[[ AVAILABLE RECORDS, beginning ]]

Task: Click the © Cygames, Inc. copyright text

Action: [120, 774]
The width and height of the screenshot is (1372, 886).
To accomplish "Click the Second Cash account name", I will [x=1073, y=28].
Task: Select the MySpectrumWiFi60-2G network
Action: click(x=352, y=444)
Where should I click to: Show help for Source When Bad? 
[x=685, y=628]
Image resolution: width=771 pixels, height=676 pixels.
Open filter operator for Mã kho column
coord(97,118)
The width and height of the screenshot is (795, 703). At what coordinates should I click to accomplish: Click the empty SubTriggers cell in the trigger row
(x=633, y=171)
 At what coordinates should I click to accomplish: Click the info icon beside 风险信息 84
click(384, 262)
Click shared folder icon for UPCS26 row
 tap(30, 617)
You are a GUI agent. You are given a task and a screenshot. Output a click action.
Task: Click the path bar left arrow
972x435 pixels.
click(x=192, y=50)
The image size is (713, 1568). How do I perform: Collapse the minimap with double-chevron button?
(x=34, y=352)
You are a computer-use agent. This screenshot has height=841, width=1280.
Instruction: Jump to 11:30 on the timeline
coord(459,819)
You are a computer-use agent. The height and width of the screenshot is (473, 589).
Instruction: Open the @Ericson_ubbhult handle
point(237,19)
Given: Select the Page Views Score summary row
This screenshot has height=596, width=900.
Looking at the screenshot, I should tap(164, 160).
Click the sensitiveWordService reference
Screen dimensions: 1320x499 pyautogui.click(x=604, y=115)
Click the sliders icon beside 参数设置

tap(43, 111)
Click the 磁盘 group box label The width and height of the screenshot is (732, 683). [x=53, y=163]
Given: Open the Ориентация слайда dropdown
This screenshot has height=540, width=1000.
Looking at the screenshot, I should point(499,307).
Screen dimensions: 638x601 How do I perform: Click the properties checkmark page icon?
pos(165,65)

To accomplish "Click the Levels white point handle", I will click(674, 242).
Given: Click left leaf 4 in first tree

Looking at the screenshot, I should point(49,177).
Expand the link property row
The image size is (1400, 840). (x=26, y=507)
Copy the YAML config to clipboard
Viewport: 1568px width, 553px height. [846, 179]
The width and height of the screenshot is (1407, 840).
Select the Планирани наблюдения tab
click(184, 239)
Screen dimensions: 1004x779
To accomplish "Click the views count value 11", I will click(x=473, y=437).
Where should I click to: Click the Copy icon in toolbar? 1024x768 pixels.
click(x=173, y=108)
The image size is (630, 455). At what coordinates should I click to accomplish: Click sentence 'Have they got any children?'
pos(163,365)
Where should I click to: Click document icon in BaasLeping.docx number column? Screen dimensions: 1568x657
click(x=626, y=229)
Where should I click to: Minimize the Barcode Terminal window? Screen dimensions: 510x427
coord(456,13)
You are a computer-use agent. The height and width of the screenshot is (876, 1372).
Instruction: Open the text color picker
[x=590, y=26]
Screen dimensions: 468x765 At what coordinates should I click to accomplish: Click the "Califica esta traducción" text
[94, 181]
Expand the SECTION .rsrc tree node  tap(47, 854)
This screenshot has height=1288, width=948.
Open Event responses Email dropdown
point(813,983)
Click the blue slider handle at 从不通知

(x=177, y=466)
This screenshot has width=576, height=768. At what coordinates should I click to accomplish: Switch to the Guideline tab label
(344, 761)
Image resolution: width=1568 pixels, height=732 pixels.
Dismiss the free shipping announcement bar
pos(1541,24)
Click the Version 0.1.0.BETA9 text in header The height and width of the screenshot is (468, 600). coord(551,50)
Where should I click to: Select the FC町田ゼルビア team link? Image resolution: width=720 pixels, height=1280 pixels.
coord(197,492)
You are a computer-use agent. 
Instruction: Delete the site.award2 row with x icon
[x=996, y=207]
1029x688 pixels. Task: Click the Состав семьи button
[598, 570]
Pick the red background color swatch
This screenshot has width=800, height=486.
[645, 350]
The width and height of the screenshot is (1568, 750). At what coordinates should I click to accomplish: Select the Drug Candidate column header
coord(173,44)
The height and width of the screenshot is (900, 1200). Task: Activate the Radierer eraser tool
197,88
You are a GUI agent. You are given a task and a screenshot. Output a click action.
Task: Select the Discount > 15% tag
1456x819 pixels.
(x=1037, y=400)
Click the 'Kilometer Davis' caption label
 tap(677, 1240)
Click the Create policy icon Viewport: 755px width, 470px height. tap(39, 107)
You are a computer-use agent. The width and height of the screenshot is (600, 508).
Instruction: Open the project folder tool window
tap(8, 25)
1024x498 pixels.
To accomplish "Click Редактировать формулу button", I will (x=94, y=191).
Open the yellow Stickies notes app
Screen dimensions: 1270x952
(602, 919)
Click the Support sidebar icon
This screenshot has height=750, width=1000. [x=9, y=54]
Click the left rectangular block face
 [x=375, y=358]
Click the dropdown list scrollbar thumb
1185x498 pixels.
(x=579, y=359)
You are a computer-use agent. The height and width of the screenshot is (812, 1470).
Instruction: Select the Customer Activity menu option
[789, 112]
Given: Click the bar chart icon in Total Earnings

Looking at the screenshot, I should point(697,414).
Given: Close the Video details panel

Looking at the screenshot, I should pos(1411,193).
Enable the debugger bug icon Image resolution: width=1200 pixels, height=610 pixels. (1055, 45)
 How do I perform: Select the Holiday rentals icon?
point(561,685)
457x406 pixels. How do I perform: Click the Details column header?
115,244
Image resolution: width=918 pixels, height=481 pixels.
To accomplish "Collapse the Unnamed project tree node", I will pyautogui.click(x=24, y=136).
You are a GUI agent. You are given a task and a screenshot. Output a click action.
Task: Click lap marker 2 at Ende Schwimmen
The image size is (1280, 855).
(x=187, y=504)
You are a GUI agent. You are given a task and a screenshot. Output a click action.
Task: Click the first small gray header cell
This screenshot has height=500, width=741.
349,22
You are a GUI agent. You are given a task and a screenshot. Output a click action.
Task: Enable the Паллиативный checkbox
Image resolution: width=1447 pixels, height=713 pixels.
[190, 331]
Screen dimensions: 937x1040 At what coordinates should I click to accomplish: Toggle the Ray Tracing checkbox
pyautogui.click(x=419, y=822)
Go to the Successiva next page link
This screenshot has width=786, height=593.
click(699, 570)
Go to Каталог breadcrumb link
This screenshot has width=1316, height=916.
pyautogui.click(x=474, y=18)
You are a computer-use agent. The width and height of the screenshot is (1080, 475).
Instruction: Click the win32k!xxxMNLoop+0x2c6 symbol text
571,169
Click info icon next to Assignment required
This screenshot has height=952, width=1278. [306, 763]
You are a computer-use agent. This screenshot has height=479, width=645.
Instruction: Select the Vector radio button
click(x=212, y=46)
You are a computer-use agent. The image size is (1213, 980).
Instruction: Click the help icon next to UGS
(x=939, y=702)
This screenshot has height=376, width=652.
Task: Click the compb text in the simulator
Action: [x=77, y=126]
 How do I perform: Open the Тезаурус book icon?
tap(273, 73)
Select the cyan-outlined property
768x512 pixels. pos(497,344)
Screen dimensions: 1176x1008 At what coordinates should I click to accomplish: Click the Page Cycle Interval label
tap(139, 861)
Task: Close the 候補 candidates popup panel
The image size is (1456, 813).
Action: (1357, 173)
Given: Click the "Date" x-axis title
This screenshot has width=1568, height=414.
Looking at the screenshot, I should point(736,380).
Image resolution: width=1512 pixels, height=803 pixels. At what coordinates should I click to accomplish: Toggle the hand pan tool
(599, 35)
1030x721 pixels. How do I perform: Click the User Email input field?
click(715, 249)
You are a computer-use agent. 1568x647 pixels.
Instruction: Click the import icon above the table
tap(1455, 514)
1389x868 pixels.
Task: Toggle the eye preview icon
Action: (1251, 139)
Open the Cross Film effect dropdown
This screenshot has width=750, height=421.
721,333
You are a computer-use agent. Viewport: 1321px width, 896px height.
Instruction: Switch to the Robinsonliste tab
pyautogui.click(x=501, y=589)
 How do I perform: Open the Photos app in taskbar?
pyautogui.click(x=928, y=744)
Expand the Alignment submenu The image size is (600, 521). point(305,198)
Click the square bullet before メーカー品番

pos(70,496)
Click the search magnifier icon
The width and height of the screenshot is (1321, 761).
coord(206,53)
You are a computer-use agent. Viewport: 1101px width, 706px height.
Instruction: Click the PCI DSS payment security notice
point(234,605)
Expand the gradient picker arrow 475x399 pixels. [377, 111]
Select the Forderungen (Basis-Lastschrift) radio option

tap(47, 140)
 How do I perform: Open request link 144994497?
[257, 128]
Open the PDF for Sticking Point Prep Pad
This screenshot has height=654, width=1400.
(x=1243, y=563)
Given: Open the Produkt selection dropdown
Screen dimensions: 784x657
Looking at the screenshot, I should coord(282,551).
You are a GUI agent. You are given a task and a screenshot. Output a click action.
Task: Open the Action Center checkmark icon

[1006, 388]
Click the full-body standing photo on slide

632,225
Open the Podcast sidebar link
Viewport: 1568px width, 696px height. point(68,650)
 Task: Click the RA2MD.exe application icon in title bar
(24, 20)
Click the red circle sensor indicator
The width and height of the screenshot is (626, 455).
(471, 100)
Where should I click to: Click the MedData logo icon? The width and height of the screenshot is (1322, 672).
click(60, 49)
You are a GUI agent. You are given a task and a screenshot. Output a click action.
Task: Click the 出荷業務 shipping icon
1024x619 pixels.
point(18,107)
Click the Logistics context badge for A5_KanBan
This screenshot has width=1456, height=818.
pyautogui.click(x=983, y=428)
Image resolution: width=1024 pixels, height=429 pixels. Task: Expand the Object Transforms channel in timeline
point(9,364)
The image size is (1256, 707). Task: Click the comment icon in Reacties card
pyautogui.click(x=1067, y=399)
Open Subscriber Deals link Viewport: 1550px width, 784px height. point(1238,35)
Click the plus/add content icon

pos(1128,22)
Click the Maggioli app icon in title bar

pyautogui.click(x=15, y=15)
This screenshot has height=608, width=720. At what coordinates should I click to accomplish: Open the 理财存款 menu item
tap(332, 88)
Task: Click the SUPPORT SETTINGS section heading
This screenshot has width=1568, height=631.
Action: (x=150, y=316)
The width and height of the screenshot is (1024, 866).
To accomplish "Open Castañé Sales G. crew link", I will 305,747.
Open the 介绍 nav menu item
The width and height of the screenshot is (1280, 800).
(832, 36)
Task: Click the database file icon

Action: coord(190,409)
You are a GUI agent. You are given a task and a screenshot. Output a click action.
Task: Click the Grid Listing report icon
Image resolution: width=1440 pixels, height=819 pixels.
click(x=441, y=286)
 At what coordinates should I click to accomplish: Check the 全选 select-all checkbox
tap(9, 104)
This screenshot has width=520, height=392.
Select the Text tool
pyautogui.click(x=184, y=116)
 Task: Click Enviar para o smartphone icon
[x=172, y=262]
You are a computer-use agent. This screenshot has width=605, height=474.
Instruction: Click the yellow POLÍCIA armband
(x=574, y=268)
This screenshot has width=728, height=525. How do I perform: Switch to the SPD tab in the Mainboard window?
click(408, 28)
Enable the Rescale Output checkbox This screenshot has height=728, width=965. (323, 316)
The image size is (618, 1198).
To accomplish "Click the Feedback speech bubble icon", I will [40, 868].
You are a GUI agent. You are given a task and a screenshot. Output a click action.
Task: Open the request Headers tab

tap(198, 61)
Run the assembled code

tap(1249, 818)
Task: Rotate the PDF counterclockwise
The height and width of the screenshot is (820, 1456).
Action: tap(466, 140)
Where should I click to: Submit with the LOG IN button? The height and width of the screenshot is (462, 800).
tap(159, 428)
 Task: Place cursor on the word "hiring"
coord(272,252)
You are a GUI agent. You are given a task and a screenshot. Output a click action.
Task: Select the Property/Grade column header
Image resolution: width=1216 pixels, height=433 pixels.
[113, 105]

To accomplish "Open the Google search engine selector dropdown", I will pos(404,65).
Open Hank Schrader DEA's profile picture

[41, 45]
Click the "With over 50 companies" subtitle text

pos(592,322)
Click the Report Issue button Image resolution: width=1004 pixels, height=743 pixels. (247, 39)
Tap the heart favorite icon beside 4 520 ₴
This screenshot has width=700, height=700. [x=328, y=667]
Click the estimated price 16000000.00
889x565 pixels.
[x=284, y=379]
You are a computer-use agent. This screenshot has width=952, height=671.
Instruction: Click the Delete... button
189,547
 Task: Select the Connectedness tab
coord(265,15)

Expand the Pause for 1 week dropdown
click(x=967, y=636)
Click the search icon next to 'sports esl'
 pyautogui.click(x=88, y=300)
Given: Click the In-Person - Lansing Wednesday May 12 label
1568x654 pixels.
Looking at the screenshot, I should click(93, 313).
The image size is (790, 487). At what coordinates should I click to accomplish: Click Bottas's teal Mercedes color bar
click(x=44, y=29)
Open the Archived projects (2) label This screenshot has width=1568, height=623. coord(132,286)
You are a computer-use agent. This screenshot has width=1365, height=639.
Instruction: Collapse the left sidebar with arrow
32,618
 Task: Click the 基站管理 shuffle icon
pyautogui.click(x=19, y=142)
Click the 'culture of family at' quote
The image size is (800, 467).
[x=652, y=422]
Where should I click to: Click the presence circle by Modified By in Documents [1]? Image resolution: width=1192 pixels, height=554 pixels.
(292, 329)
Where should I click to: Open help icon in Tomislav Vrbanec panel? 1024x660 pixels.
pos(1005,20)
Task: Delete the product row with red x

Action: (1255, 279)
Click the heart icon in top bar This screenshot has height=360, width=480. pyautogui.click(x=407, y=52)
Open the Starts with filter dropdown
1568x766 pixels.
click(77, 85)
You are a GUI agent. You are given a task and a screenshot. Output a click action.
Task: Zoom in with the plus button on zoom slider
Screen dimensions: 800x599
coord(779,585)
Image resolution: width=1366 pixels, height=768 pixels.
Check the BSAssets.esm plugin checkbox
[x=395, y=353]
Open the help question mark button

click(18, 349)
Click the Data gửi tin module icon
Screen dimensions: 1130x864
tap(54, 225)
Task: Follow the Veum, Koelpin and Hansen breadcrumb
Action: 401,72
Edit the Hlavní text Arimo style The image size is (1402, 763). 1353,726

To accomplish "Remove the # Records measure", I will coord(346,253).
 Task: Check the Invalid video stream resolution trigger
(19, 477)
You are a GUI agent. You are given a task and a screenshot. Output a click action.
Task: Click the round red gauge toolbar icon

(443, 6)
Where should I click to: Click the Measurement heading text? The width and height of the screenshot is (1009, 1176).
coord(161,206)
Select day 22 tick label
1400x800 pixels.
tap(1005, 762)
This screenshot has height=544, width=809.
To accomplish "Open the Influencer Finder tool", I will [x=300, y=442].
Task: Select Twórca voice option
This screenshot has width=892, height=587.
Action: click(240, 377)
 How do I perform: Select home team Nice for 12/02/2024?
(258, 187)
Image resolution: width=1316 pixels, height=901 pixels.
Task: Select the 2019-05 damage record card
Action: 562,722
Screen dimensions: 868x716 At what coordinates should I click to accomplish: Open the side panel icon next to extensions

[[ AVAILABLE RECORDS, end ]]

- [TASK PROMPT] If a line in the records contains the string "node", copy it out.

- [COMPLETED EXERCISE]
Expand the SECTION .rsrc tree node  tap(47, 854)
To accomplish "Collapse the Unnamed project tree node", I will pyautogui.click(x=24, y=136).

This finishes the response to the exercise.